EXERCISE
Retype everything below, from the line containing "This screenshot has width=690, height=599." down to the line containing "status-icons: 88% is", including both of those lines, with no changes.

RECORDS FOR PROCESSING
══════

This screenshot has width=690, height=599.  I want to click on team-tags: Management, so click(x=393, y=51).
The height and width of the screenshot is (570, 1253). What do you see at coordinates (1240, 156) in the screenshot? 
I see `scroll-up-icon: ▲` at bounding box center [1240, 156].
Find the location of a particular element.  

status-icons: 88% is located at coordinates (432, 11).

══════

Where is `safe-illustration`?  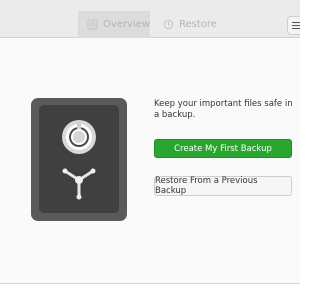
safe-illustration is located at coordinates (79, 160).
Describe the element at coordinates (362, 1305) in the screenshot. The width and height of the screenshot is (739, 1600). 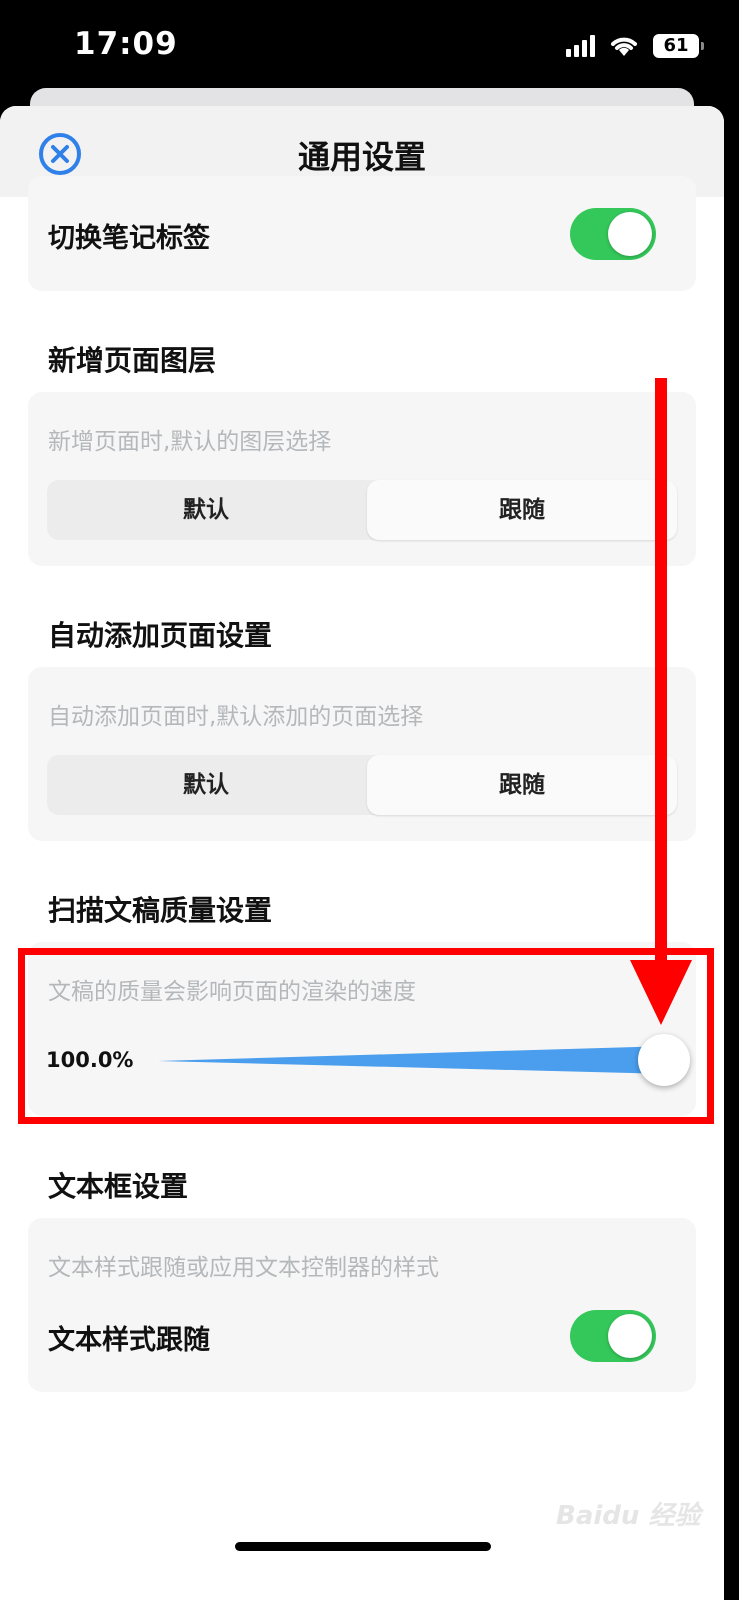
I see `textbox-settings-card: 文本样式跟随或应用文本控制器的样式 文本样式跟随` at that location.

══════

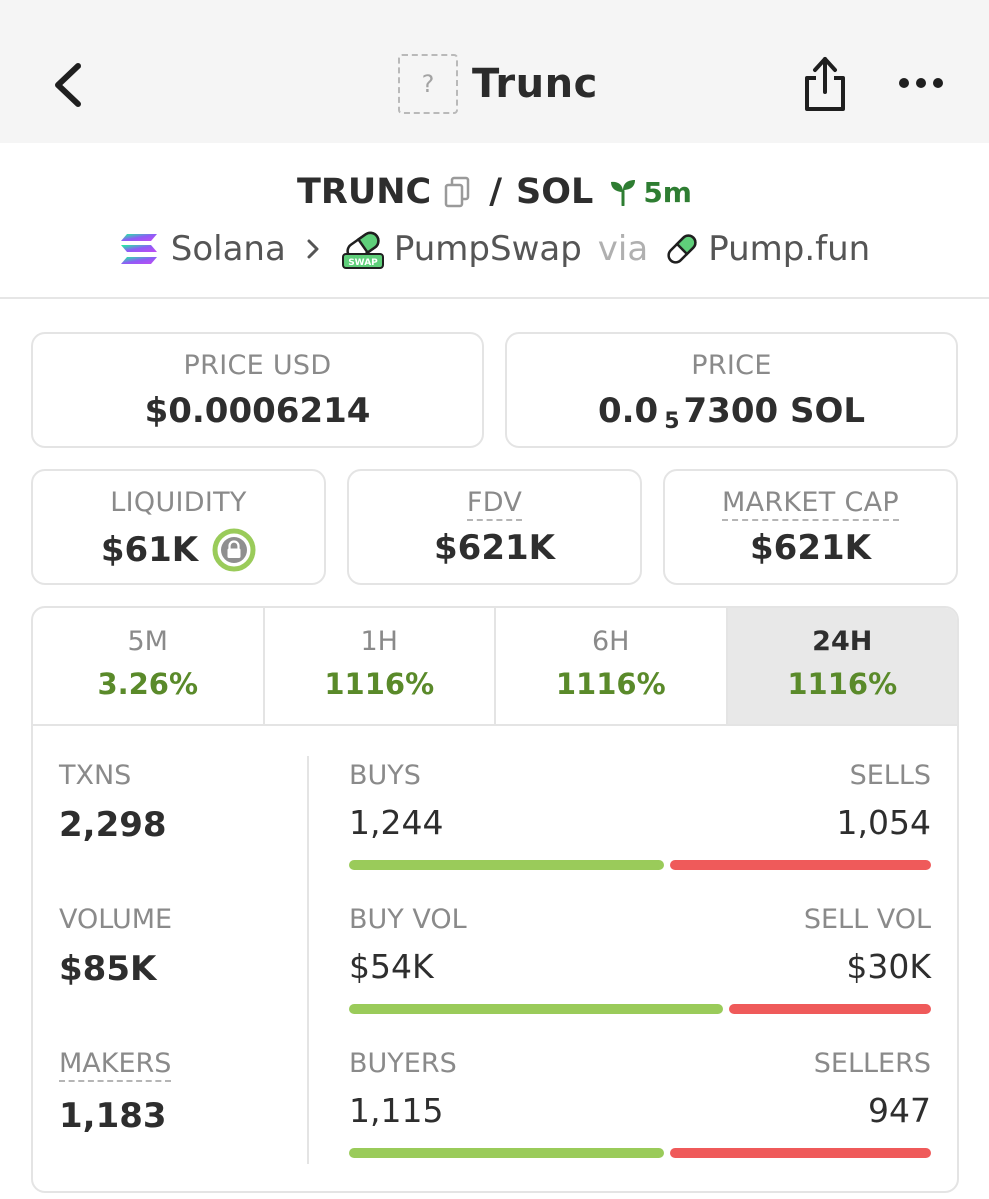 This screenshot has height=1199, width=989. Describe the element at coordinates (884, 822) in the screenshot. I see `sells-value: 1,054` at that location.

══════

RESULT OF THE TASK
This screenshot has width=690, height=599.  I want to click on team-tags: Management, so click(x=393, y=51).
The height and width of the screenshot is (570, 1253). What do you see at coordinates (1240, 156) in the screenshot? 
I see `scroll-up-icon: ▲` at bounding box center [1240, 156].
Find the location of a particular element.  

status-icons: 88% is located at coordinates (432, 11).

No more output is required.